More progress converting the point distribute node to operations

I might not continue with this approach, it seems like building a
temporary vector of geometry components will be much simpler

source/blender/blenkernel/BKE_geometry_set.hh

@@ -476,3 +476,9 @@ class VolumeComponent : public GeometryComponent {
 
   static constexpr inline GeometryComponentType static_type = GeometryComponentType::Volume;
 };
+
+using ForeachGeometryCallbackConst = std::function<void(
+    const GeometryComponent &component, blender::Span<blender::float4x4> transforms)>;
+
+void BKE_foreach_geometry_component_recursive(const GeometrySet &geometry_set,
+                                              const ForeachGeometryCallbackConst &callback);

source/blender/blenkernel/intern/geometry_set.cc

@@ -14,19 +14,24 @@
  * Inc., 51 Franklin Street, Fifth Floor, Boston, MA 02110-1301, USA.
  */
 
+#include "BLI_listbase_wrapper.hh" /* TODO: Couldn't figure this out yet. */
+
 #include "BKE_geometry_set.hh"
 #include "BKE_lib_id.h"
 #include "BKE_mesh.h"
 #include "BKE_mesh_wrapper.h"
+#include "BKE_modifier.h"
 #include "BKE_pointcloud.h"
 #include "BKE_volume.h"
 
+#include "DNA_collection_types.h"
 #include "DNA_object_types.h"
 
 #include "MEM_guardedalloc.h"
 
 using blender::float3;
 using blender::float4x4;
+using blender::ListBaseWrapper;
 using blender::MutableSpan;
 using blender::Span;
 using blender::StringRef;
@@ -566,6 +571,180 @@ bool InstancesComponent::is_empty() const
   return transforms_.size() == 0;
 }
 
+static GeometrySet object_get_geometry_set_for_read(const Object &object)

SET EXERCISE:
In the code change, what does the author think would be much simpler than the current approach? The data after this point comes from a different source.

DATASET EXTRACT:
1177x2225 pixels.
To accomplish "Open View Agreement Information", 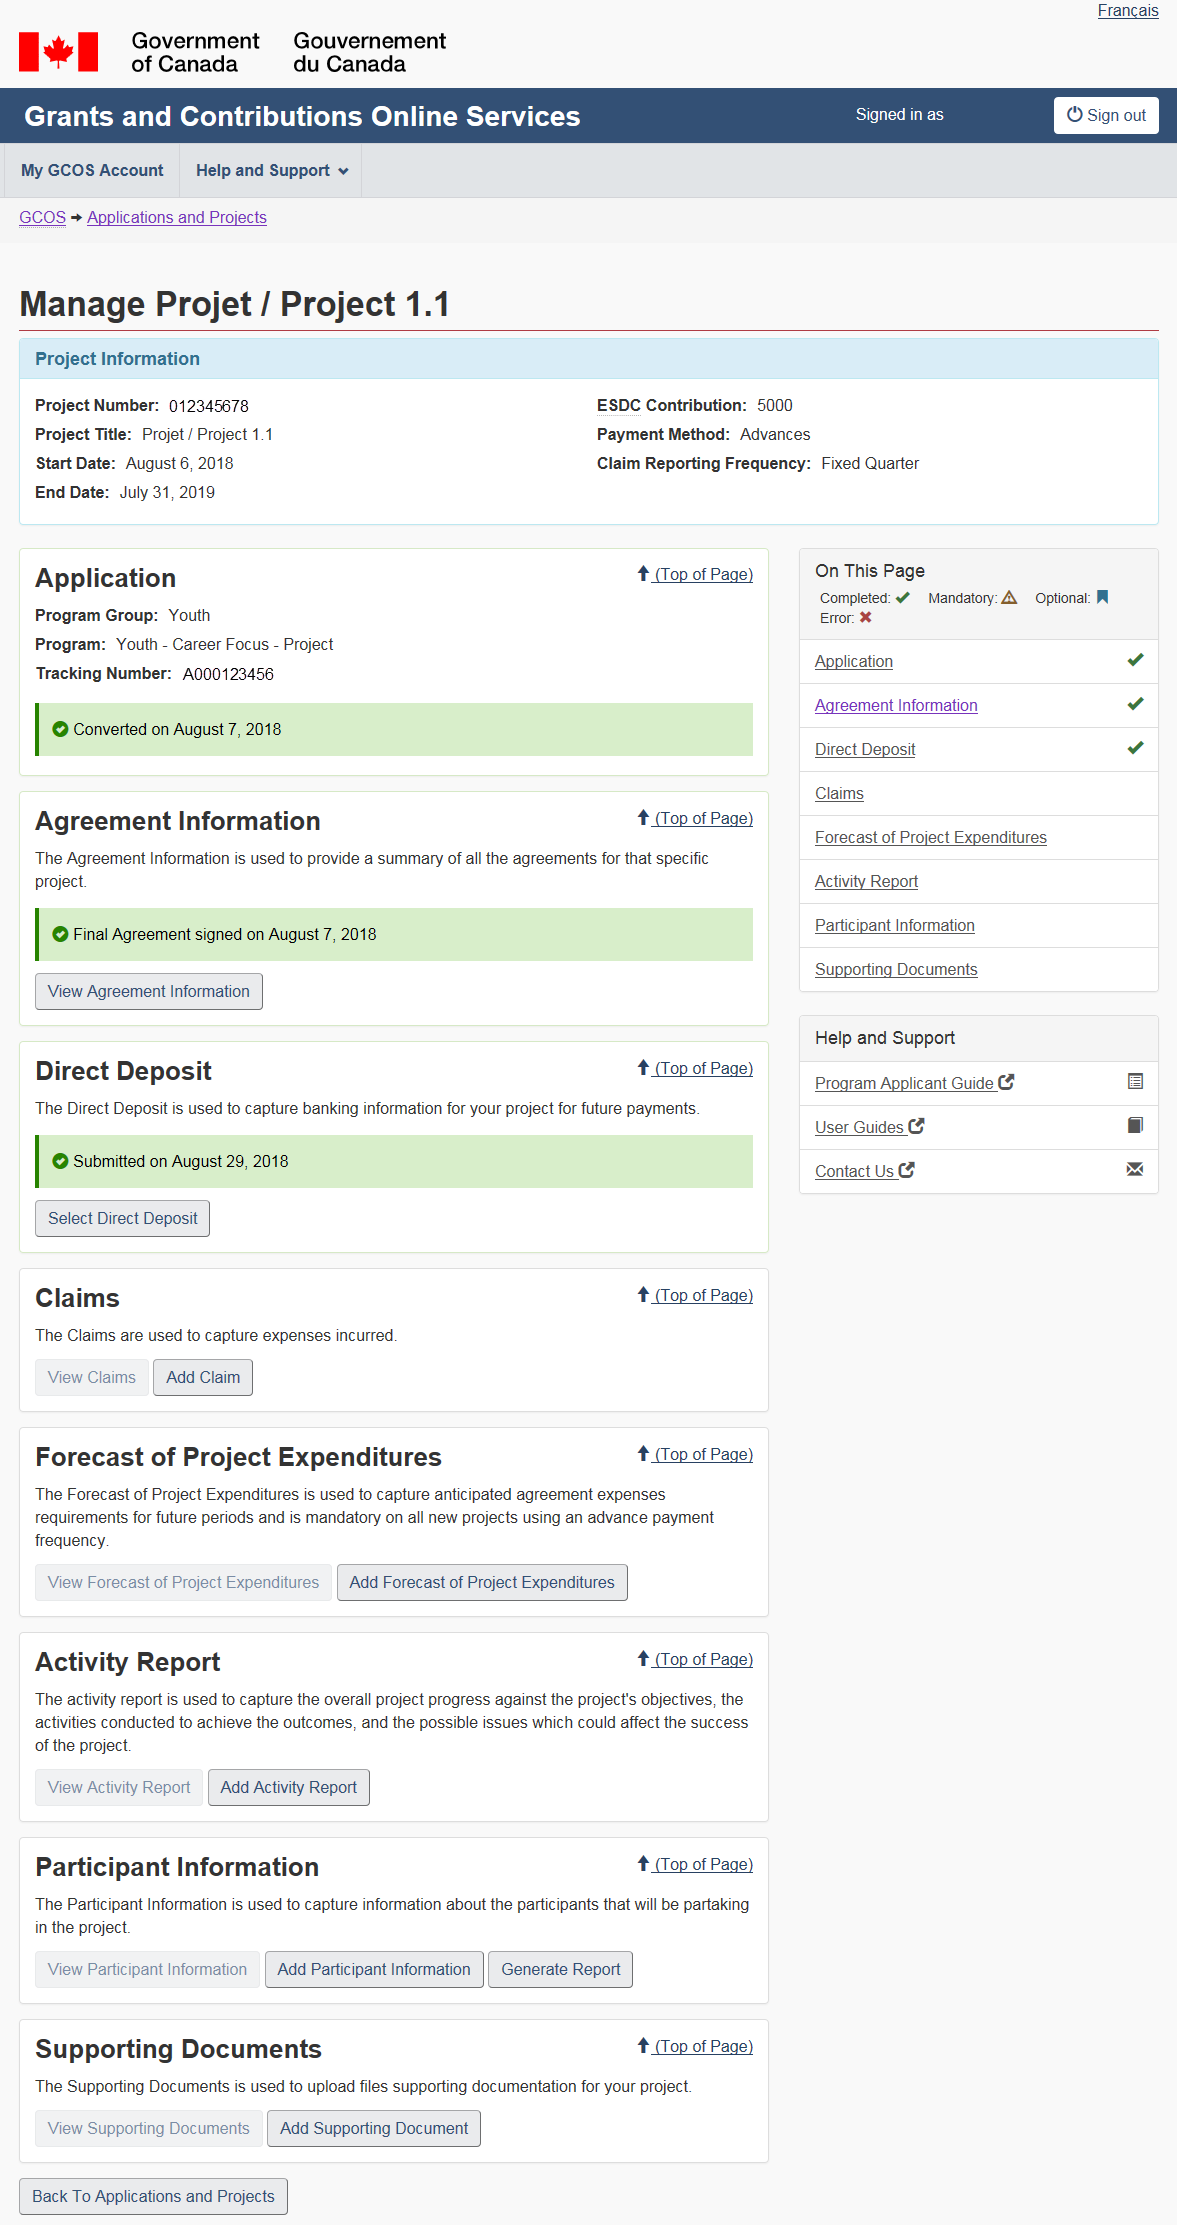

FINAL ANSWER:
Building a temporary vector of geometry components.